Re: [PATCH bpf-next 00/13] BPF rbtree next-gen datastructure

From: Dave Marchevsky <davemarchevsky@meta.com>
To: Alexei Starovoitov <alexei.starovoitov@gmail.com>
Cc: Kumar Kartikeya Dwivedi <memxor@gmail.com>,
	Dave Marchevsky <davemarchevsky@fb.com>,
	bpf@vger.kernel.org, Alexei Starovoitov <ast@kernel.org>,
	Daniel Borkmann <daniel@iogearbox.net>,
	Andrii Nakryiko <andrii@kernel.org>,
	Kernel Team <kernel-team@fb.com>, Tejun Heo <tj@kernel.org>
Subject: Re: [PATCH bpf-next 00/13] BPF rbtree next-gen datastructure
Date: Wed, 7 Dec 2022 20:18:25 -0500	[thread overview]
Message-ID: <33b0c075-3551-b57a-76e4-bc40452b3253@meta.com> (raw)
In-Reply-To: <20221207230602.logjjjv3kwiiy6u3@macbook-pro-6.dhcp.thefacebook.com>

On 12/7/22 6:06 PM, Alexei Starovoitov wrote:
> On Wed, Dec 07, 2022 at 05:28:34PM -0500, Dave Marchevsky wrote:
>> On 12/7/22 2:36 PM, Kumar Kartikeya Dwivedi wrote:
>>> On Wed, Dec 07, 2022 at 04:39:47AM IST, Dave Marchevsky wrote:
>>>> This series adds a rbtree datastructure following the "next-gen
>>>> datastructure" precedent set by recently-added linked-list [0]. This is
>>>> a reimplementation of previous rbtree RFC [1] to use kfunc + kptr
>>>> instead of adding a new map type. This series adds a smaller set of API
>>>> functions than that RFC - just the minimum needed to support current
>>>> cgfifo example scheduler in ongoing sched_ext effort [2], namely:
>>>>
>>>>   bpf_rbtree_add
>>>>   bpf_rbtree_remove
>>>>   bpf_rbtree_first
>>>>
>>>> [...]
>>>>
>>>> Future work:
>>>>   Enabling writes to release_on_unlock refs should be done before the
>>>>   functionality of BPF rbtree can truly be considered complete.

= Set exercise =
How would you put this sentence from the rbtree patch thread into Spanish: "Enabling writes to release_on_unlock refs should be done before the functionality of BPF rbtree can truly be considered complete." The rows after the rbtree patch thread are separate material.

= Given records =
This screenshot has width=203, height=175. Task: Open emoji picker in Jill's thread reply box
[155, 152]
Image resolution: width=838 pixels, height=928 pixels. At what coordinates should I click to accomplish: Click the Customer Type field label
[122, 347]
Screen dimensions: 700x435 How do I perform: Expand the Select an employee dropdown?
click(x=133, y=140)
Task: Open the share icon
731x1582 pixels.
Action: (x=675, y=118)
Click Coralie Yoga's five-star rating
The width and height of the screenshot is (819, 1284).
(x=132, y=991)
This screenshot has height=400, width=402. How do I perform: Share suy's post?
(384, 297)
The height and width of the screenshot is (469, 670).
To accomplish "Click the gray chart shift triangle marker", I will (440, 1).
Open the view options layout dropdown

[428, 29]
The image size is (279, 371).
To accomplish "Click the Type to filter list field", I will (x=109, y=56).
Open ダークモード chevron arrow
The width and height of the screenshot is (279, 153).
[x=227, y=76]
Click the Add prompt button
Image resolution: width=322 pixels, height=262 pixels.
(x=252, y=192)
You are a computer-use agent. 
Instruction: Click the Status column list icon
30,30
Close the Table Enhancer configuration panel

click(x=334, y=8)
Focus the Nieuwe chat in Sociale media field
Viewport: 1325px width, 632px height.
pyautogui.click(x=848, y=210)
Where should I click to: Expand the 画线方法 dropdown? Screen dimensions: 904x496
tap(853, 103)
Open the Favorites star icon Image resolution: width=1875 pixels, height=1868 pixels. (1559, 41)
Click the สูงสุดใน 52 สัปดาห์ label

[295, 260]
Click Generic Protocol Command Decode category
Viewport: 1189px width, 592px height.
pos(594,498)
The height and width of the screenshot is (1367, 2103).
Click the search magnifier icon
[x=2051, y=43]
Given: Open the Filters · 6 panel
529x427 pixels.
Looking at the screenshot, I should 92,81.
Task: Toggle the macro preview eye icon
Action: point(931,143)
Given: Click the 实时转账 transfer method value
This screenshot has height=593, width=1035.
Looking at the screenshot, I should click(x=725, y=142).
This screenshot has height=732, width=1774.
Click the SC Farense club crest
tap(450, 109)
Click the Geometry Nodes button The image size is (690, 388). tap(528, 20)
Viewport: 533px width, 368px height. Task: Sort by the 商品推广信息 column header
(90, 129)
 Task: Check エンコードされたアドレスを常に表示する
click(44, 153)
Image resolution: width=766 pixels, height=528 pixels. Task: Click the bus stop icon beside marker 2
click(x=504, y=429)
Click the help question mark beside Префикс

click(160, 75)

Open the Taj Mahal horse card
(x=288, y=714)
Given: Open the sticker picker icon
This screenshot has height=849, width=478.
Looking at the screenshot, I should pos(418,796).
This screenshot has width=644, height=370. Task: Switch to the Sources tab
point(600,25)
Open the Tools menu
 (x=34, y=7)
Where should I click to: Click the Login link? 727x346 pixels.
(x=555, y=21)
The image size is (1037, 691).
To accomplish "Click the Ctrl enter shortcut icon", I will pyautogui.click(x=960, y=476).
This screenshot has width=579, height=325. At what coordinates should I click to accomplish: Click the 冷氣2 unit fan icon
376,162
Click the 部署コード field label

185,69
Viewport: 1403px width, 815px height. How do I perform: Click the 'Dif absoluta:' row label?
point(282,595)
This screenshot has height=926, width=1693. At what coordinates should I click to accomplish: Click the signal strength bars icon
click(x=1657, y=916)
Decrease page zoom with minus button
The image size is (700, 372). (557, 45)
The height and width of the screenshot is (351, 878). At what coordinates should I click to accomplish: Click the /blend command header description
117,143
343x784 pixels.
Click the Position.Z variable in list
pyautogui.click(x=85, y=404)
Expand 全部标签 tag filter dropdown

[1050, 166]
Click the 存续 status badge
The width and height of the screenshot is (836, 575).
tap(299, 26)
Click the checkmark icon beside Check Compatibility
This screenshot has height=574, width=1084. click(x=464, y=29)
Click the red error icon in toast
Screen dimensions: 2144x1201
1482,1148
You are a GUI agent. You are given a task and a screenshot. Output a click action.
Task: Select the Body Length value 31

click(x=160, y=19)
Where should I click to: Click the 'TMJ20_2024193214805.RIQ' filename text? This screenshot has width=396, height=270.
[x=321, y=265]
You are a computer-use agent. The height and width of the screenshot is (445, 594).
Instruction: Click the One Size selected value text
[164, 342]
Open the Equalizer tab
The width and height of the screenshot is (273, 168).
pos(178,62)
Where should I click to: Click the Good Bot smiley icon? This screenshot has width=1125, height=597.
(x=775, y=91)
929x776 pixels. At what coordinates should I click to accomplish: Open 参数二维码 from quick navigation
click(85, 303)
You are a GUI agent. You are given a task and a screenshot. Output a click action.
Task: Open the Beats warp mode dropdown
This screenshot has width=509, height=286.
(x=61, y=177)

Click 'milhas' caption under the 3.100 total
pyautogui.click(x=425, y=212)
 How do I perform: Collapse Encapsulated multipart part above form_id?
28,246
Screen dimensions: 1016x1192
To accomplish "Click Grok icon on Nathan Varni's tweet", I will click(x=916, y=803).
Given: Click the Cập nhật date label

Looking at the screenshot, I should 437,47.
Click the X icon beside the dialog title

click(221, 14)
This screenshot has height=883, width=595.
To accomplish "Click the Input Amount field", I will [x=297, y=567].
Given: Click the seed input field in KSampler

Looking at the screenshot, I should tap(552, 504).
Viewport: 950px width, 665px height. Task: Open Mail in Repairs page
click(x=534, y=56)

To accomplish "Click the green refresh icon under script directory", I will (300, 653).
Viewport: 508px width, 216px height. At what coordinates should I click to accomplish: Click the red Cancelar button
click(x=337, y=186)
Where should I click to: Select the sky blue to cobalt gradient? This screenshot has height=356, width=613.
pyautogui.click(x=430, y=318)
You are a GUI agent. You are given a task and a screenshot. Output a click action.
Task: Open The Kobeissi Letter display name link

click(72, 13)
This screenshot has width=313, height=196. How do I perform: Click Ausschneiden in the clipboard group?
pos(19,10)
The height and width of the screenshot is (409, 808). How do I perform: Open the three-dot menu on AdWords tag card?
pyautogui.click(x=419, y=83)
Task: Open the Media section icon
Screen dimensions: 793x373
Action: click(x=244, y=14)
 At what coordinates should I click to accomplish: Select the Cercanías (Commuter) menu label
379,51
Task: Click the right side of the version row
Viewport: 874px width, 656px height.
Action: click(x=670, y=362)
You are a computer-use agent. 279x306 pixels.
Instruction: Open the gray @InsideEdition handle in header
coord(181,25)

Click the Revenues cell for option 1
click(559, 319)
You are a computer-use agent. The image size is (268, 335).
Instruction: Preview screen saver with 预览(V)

= Full answer =
Habilitar las escrituras en las referencias release_on_unlock debería hacerse antes de que la funcionalidad del rbtree de BPF pueda considerarse realmente completa.